Segment Start: RECORDS TO PROCESS

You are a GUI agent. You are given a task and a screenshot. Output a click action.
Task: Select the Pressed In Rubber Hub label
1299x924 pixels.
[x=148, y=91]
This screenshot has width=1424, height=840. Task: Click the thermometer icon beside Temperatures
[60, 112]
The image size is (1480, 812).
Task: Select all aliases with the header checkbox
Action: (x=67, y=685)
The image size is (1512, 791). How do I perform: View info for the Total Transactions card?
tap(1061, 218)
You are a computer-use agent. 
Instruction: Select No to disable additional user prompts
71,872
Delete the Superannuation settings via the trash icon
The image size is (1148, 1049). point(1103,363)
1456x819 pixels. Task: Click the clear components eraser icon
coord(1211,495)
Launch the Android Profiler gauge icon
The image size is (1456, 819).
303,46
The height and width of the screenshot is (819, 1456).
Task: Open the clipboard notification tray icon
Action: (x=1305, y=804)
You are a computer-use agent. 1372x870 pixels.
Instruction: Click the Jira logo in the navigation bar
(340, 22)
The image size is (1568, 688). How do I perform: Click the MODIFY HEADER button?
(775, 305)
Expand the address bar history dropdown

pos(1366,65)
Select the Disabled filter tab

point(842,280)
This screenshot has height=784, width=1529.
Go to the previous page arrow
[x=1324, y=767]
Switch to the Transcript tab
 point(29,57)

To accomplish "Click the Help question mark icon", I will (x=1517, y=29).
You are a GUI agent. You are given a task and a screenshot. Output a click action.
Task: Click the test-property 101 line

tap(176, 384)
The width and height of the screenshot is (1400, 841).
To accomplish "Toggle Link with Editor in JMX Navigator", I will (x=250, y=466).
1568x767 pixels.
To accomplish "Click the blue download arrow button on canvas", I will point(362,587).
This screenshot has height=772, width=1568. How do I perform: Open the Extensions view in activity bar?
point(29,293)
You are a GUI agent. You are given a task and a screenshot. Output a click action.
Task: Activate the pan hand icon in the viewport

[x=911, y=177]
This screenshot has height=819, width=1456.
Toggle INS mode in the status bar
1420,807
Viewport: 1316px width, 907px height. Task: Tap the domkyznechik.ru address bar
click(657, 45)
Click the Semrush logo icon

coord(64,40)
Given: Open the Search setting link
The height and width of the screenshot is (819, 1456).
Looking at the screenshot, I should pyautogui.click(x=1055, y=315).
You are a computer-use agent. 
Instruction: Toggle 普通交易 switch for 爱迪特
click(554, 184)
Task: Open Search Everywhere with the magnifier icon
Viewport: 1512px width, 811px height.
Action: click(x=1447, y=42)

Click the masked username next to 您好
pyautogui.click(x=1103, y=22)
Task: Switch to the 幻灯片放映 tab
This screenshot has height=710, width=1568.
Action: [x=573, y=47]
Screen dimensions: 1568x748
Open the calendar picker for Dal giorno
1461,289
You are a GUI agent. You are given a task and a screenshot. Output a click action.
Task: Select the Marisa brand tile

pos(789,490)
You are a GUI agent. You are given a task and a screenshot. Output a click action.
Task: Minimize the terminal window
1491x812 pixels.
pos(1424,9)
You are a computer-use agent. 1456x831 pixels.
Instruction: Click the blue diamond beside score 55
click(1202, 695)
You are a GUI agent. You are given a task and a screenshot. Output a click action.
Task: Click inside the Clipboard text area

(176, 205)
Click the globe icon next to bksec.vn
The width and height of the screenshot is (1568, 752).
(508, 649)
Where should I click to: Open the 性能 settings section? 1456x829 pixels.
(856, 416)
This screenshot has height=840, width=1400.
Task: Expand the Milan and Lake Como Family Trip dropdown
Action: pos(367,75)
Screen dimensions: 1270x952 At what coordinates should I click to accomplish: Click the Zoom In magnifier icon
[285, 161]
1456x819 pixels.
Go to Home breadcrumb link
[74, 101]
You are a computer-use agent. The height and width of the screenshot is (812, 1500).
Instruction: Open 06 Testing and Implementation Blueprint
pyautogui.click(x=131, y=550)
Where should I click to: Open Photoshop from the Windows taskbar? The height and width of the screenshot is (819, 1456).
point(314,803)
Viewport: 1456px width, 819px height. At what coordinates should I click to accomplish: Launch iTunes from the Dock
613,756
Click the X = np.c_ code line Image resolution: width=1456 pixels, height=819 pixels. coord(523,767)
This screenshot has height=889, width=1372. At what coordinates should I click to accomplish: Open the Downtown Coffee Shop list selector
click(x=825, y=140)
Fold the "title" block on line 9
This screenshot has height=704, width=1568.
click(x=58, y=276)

Segment End: RECORDS TO PROCESS

* WHAT IS REQUIRED:
Your task is to return each line of the data above that contains the string "will".

* OUTPUT OF THE EXERCISE:
To accomplish "Click the Help question mark icon", I will (x=1517, y=29).
To accomplish "Toggle Link with Editor in JMX Navigator", I will (x=250, y=466).
To accomplish "Click the blue download arrow button on canvas", I will point(362,587).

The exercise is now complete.